WASHINGTON—The Treasury Department’s Financial Crimes Enforcement Network issued a new alert warning financial institutions that Iran’s Islamic Revolutionary Guard Corps is increasingly using front companies, financial facilitators and digital-asset infrastructure—including stablecoins—to evade sanctions, launder funds and support terrorist and weapons procurement activities.
In the alert issued May 11, FinCEN said recent Bank Secrecy Act data and law-enforcement analysis show the IRGC relies on complex “shadow banking” networks involving exchange houses, shell companies, shipping firms and digital asset service providers operating across multiple jurisdictions to disguise beneficial ownership and move illicit proceeds through the international financial system. The agency said Iranian actors increasingly are using stablecoins because of their liquidity, settlement speed and relative price stability.

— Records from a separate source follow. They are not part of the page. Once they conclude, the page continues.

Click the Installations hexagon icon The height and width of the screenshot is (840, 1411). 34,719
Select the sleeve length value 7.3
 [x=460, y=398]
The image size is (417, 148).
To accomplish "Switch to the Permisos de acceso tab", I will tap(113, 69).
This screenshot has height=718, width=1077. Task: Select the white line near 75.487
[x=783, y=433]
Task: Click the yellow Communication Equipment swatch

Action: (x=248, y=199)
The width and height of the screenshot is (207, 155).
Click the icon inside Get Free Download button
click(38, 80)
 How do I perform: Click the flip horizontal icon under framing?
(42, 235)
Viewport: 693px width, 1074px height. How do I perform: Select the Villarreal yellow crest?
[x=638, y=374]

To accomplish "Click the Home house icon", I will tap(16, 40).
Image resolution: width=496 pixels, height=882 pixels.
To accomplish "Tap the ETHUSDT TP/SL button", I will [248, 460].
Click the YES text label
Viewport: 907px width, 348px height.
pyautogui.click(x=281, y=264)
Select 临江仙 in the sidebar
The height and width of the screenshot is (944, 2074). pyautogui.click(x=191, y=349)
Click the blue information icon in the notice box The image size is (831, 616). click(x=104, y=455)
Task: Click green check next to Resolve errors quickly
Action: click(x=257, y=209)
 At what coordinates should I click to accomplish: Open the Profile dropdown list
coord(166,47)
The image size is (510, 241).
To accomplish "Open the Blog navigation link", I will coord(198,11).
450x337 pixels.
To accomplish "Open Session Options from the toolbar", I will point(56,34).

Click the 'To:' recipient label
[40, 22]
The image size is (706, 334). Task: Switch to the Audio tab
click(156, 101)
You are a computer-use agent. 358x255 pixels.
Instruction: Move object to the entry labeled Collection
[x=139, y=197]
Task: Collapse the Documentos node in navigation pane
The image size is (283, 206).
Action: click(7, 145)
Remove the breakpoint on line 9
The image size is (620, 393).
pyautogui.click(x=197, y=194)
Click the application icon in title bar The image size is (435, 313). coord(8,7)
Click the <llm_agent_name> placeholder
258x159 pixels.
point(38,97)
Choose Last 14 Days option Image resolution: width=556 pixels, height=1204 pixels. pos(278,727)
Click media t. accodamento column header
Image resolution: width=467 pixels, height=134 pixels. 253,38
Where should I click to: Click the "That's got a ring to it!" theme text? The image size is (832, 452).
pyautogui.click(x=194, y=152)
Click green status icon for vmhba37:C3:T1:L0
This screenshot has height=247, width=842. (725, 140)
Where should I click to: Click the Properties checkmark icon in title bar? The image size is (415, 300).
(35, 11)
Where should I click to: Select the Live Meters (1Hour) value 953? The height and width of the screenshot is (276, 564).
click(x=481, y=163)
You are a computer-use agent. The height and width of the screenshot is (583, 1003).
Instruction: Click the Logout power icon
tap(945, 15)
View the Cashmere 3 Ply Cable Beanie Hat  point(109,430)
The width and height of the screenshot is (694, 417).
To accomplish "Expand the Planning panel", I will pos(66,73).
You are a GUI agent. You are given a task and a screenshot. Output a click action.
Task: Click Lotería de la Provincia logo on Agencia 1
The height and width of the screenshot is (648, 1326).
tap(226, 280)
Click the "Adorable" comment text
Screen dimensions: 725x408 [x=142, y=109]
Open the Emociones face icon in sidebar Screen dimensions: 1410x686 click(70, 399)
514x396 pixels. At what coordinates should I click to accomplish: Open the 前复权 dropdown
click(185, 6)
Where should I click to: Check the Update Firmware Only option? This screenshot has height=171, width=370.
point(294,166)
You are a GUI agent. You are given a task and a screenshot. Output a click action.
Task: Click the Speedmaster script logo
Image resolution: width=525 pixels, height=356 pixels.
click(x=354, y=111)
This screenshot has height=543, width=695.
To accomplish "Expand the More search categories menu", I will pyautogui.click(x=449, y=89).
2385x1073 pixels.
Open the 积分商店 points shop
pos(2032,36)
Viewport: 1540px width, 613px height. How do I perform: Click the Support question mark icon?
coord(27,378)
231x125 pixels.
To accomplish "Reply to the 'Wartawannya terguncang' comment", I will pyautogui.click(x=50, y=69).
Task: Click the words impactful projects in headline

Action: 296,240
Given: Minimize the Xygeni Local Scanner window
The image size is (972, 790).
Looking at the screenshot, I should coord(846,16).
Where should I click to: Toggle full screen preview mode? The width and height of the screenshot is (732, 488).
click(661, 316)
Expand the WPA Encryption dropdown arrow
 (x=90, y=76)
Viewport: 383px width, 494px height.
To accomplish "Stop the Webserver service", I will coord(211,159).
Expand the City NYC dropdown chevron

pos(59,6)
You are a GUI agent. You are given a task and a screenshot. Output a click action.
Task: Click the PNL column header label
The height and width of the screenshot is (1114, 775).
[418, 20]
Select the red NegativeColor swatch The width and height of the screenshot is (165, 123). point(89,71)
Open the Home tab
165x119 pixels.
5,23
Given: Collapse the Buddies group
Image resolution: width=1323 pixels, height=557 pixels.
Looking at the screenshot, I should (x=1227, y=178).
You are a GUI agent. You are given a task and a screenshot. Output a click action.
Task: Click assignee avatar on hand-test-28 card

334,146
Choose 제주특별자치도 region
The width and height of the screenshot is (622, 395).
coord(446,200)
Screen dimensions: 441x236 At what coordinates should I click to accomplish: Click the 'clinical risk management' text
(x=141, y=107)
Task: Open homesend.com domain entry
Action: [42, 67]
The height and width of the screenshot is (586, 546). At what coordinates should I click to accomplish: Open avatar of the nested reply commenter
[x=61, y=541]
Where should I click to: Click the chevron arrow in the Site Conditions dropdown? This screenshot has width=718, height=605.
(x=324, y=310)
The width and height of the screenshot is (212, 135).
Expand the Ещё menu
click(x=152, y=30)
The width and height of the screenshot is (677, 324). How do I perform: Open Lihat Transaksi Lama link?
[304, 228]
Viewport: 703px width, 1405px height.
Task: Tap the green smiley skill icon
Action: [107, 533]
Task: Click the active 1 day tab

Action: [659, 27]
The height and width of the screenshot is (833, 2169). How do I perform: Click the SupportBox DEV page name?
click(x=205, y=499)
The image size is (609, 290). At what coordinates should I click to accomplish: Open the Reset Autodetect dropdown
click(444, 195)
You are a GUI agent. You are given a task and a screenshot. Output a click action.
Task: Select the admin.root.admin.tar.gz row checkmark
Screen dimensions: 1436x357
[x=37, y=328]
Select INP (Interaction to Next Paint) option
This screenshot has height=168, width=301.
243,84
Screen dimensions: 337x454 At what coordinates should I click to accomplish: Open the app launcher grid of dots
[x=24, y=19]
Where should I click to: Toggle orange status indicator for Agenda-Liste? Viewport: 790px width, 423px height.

FinCEN said the networks often involve recently created companies with limited online presence, opaque ownership structures and large cross-border transactions flowing through jurisdictions including Hong Kong, the United Arab Emirates, China and Singapore. The alert also warned that some Iranian actors have created digital-asset exchange front companies and used blockchain infrastructure, peer-to-peer exchangers and foreign money-services businesses to move funds while attempting to avoid detection.
The agency urged banks, credit unions and other financial institutions to increase scrutiny of transactions tied to Iranian oil shipping, stablecoin activity, digital asset exchanges and companies operating in high-risk jurisdictions. FinCEN requested institutions referencing suspicious activity related to the alert use the term “FIN-2026-Alert002” in SAR filings and noted the warning is part of the Trump Administration’s broader “maximum pressure” campaign targeting Iran’s financial networks and sanctions-evasion activity.